**WORK ITEM:**
For the material below, count the lines containing "beside" and reply with the number alone.

·····

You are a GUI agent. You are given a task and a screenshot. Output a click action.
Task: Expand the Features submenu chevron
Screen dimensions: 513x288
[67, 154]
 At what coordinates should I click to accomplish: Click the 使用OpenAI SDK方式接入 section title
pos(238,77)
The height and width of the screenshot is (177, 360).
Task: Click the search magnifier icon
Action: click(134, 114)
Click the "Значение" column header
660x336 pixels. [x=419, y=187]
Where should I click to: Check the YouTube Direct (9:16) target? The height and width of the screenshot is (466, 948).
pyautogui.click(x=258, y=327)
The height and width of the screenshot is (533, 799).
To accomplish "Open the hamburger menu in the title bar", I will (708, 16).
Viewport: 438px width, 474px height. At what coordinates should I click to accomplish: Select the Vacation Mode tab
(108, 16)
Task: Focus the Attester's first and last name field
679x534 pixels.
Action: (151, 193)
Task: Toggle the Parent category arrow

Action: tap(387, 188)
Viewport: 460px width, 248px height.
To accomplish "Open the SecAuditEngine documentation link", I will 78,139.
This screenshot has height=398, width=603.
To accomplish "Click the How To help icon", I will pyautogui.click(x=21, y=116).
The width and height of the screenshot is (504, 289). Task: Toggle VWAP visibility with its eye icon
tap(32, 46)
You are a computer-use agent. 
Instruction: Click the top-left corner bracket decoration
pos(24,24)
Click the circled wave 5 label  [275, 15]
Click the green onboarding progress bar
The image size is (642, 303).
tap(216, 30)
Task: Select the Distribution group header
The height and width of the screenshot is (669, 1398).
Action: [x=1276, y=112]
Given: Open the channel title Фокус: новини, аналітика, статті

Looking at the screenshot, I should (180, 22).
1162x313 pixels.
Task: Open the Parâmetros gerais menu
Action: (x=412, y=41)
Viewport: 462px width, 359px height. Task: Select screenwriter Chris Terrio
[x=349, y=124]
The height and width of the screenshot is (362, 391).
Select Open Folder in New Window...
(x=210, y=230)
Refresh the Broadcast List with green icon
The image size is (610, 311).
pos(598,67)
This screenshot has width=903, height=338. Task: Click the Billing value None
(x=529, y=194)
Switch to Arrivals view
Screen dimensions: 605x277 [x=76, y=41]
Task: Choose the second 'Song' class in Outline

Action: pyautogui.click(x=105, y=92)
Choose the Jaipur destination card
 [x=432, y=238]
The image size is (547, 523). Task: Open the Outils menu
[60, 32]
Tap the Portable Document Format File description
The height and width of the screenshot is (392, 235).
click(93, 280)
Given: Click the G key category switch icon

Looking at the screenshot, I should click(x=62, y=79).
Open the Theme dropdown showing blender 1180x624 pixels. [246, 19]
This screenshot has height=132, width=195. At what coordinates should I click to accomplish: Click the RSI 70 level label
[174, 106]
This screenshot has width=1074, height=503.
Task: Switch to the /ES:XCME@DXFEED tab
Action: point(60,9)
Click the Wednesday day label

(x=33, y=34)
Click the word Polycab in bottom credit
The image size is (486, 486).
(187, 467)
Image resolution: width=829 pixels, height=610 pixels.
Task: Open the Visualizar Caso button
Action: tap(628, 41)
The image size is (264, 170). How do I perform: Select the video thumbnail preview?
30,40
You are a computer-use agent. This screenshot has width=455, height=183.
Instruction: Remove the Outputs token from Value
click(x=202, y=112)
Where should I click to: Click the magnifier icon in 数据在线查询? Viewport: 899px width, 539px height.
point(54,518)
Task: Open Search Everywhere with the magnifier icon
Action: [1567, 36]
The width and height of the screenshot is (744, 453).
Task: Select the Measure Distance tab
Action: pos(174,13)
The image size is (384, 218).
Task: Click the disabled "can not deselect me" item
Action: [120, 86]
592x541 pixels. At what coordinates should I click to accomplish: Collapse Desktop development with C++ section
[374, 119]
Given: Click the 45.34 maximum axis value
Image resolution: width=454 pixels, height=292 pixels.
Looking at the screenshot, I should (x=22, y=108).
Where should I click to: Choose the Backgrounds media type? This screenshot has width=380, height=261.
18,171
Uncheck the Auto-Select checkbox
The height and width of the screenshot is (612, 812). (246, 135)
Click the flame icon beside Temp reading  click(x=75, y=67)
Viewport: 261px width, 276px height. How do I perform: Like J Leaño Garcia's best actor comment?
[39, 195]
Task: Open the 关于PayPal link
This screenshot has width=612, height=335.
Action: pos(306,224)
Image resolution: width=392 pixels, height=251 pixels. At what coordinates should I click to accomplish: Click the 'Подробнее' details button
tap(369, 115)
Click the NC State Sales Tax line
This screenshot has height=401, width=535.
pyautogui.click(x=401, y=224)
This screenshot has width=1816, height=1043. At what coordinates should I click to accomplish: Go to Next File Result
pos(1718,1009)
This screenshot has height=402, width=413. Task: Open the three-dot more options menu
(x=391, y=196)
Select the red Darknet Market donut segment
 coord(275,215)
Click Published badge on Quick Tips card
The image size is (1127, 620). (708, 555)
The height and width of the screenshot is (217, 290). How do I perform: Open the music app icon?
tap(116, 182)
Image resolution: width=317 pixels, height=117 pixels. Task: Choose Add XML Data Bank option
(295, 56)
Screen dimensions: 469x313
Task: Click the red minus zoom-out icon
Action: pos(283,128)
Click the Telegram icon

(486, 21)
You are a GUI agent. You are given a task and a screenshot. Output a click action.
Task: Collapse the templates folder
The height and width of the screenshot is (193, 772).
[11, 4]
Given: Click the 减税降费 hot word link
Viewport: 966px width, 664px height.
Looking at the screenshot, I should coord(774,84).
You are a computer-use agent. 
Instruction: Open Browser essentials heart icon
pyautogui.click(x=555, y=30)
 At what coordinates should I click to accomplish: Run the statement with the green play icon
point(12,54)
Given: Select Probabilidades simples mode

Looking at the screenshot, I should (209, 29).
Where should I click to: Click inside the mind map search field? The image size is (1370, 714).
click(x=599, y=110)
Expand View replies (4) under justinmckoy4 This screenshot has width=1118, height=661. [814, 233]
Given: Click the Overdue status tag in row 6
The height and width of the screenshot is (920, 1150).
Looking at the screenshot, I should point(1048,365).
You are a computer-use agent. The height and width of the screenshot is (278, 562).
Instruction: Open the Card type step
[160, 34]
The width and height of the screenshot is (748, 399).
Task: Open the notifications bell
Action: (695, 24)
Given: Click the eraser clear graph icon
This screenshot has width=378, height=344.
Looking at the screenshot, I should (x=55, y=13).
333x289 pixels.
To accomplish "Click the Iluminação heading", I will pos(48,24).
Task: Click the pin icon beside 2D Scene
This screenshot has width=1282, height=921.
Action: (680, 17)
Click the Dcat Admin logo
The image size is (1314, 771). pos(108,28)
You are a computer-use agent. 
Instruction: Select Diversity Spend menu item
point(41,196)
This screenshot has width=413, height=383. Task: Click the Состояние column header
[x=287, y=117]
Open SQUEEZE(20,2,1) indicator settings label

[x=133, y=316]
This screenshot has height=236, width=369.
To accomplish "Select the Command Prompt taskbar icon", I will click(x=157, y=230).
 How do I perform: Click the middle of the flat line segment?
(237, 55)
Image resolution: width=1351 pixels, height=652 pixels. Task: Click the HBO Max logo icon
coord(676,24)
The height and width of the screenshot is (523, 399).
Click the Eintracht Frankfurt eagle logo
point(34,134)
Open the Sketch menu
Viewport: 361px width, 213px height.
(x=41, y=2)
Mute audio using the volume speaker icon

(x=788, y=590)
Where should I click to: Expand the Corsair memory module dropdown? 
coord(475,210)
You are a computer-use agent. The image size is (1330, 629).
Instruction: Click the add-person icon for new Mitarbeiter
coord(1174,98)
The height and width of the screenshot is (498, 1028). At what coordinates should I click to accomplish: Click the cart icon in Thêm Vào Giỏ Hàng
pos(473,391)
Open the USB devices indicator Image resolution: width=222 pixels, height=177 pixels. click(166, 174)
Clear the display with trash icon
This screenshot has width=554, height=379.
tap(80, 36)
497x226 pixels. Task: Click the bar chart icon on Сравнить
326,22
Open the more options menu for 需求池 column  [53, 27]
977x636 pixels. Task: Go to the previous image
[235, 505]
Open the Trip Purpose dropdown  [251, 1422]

·····

**FINISHED EXERCISE:**
2